Pernyataan Bersama terhadap Putusan Majelis Hakim PN Makassar untuk Kasus Sorong Enam

30 Jun 2022
Koalisi Advokasi Maybrat

Koalisi Advokasi Maybrat mengecam putusan Majelis Hakim Pengadilan Negeri (PN) Makassar yang memvonis Sorong Enam bersalah dan menjatuhkan hukuman penjara selama 18 serta 20 tahun. Keputusan tersebut sama dengan menabur garam di atas luka-luka lama orang Papua yang belum kunjung sembuh dan mempertebal ketidakpercayaan mereka pada proses penegakan hukum  Indonesia.

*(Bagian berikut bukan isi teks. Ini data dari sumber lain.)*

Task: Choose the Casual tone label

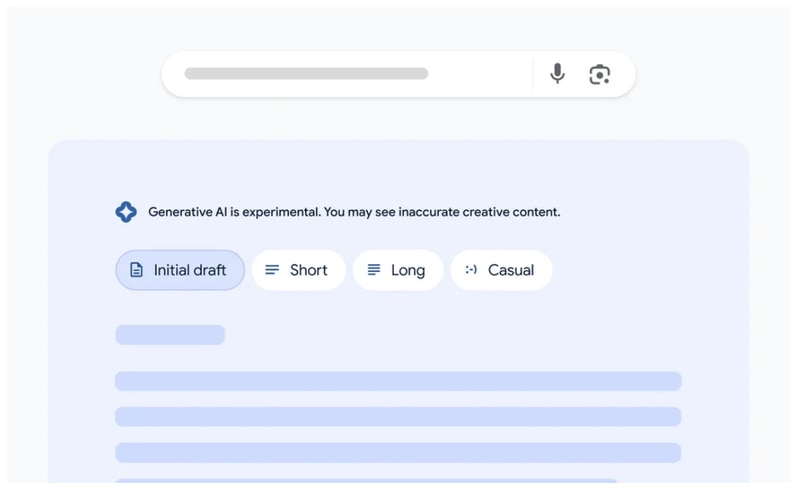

Enam tahanan politik asal Sorong (Maikel Yaam, Amos Ky, Agustinus Yaam, MS, YW, dan RY) alias Sorong Enam divonis bersalah oleh majelis hakim yang diketuai Franklin B. Tamara pada Selasa, 31 Mei 2022. Mereka dianggap terbukti melakukan pembunuhan berencana terhadap empat prajurit Tentara Nasional Indonesia (TNI) di pos militer Kisor, Kabupaten Maybrat, 2 September 2021. Hakim menjatuhkan hukuman penjara selama 18 tahun untuk Agustinus Yaam, YW, dan MS[1] serta hukuman penjara selama 20 tahun untuk  Maikel Yaam, Amos Ky, dan RY.[2]

Koalisi Advokasi Maybrat menilai putusan tersebut telah mengabaikan berbagai pelanggaran hukum acara dan fakta yang ada di persidangan.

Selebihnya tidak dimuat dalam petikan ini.